Une enquête préliminaire a été ouverte depuis le 15 septembre pour "homicide involontaire" et "blessures involontaires", ainsi que "mise sur le marché de denrées préjudiciables à la santé" et "vente de denrées corrompues ou toxiques", par le parquet de Bordeaux. Le restaurateur "a évidemment conscience de ce qu'il s'est passé, de la gravité de la situation sanitaire et de santé de ces personnes", a insisté Stéphane Guitard. "En revanche, il a beaucoup d'interrogations sur la façon dont le processus de stérilisation s'est déroulé, et des conséquences que cela a pu avoir sur ces bocaux faits maison composés de sardines", a-t-il poursuivi. 

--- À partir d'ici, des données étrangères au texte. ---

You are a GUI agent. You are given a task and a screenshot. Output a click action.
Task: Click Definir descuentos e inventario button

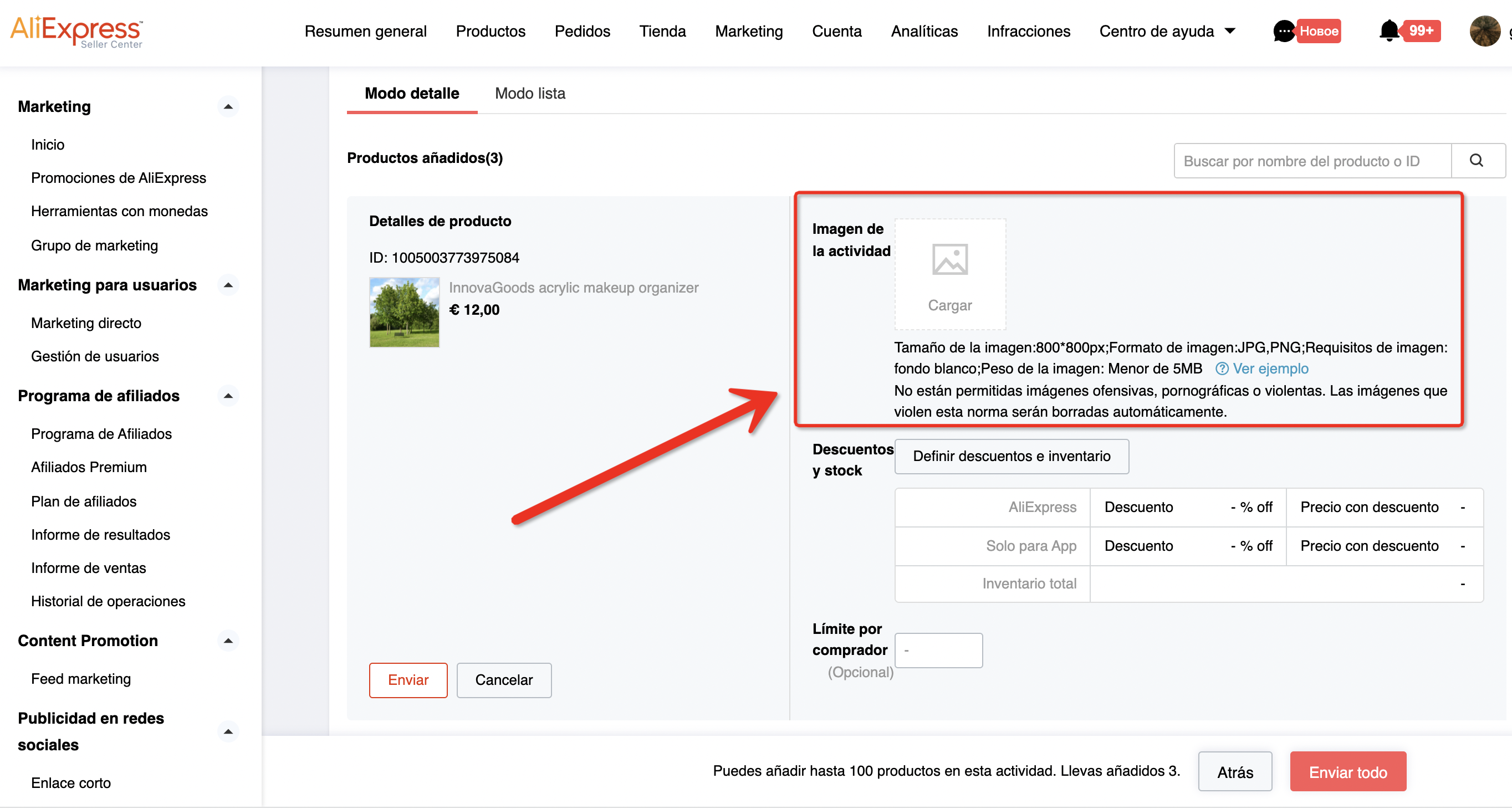coord(1011,456)
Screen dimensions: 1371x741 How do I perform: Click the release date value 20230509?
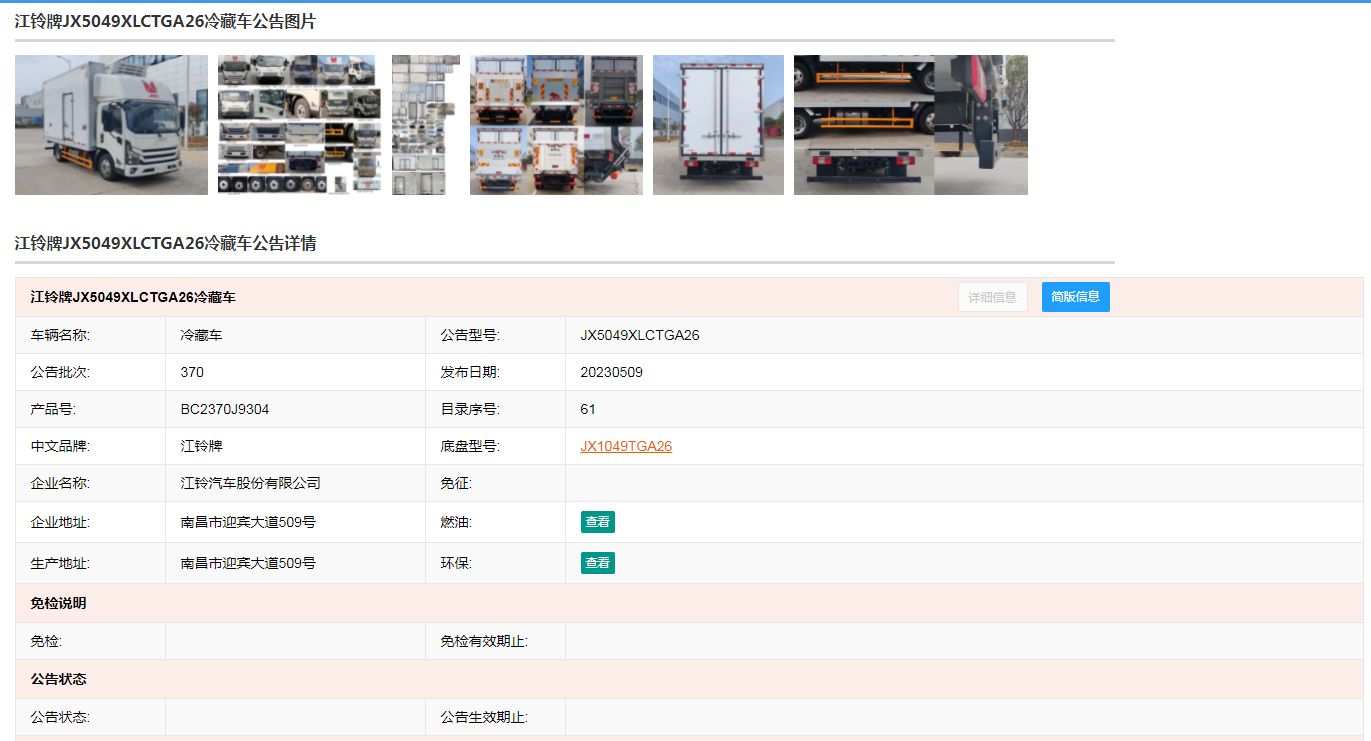[x=611, y=372]
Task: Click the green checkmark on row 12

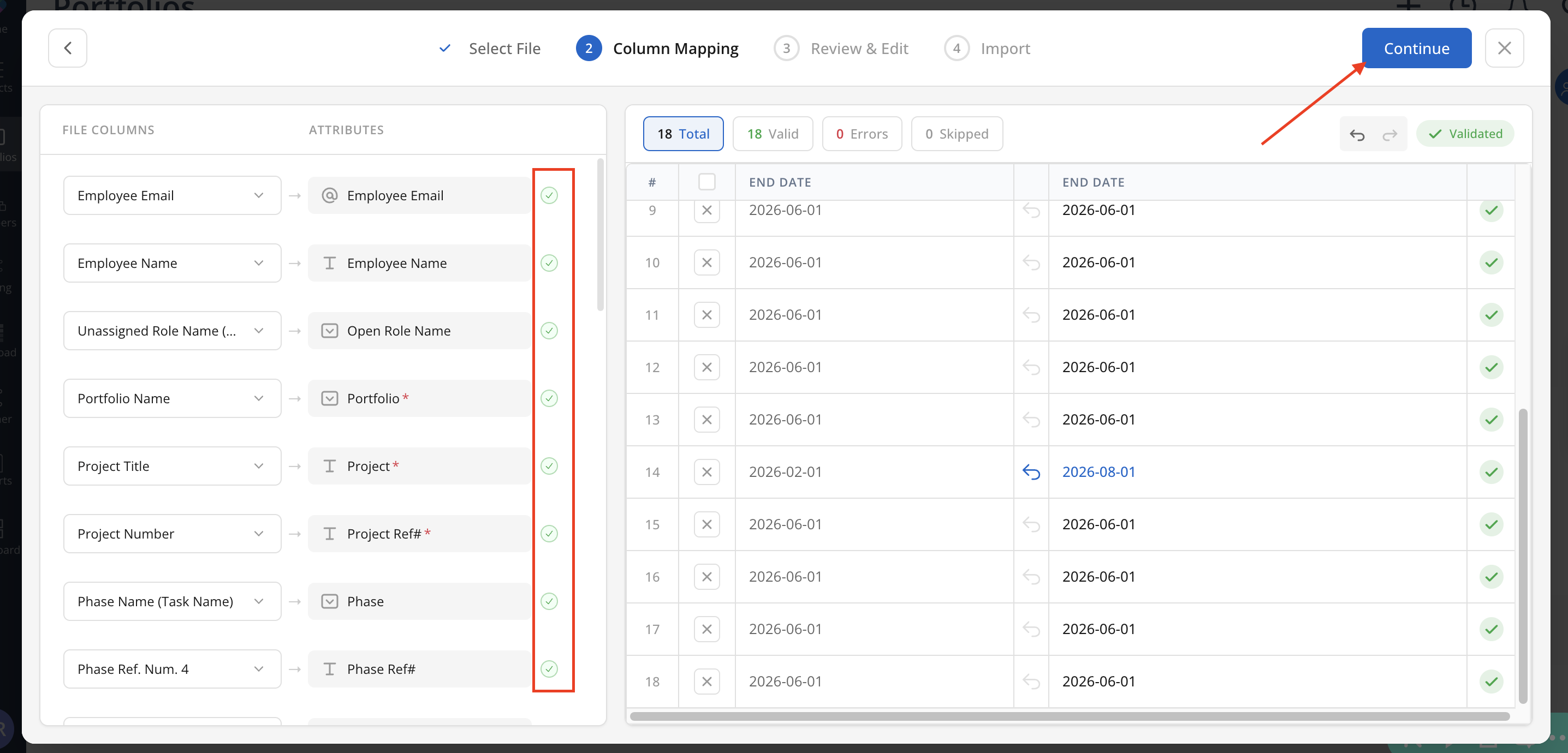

Selon l'avocat, le patron du bar dégustation confectionnait depuis 2021 ces bocaux de poissons, sans jamais rencontrer de problèmes. "Il a indiqué aux enquêteurs avoir fait environ 150 bocaux de sardines qu'il a vendus à des clients et pour lesquels il n'y a jamais eu de difficultés, avant cette malheureuse semaine", a-t-il rapporté, précisant que son client, qui tient ce bar de dégustation depuis cinq ans, avait obtenu un BEP cuisine "il y a quelques années" et avait suivi une "formation préalable à l'ouverture du restaurant sur l'hygiène alimentaire".

Au moment de l'intoxication de plusieurs clients, le restaurateur avait repéré quatre bocaux sur les 23 confectionnés dans les jours précédents, relevant "une odeur présente avec l'absence du bruit caractéristique de la stérilisation des bocaux", un "bruit caractéristique de l'ouverture d'un bocal avec son élastique", a-t-il ajouté. Mais il n'a donc "pas servi" ces sardines. Il a en revanche proposé aux clients, "selon ses dires", "une dizaine ou une douzaine de bocaux" qui "n'avaient aucune odeur" et pour lesquels "il avait la confirmation selon lui, la sensation qu'ils étaient clean", a expliqué l'avocat, laissant entendre que ces conserves avaient présenté ce "bruit caractéristique" de stérilisation, car "le botulisme n'est pas générateur en soi d'odeurs". "Mais peut-être s'était-il trompé, il s'agit peut-être d'une erreur humaine", a toutefois reconnu Stéphane Guitard.

"Il va être obligé de cesser son activité"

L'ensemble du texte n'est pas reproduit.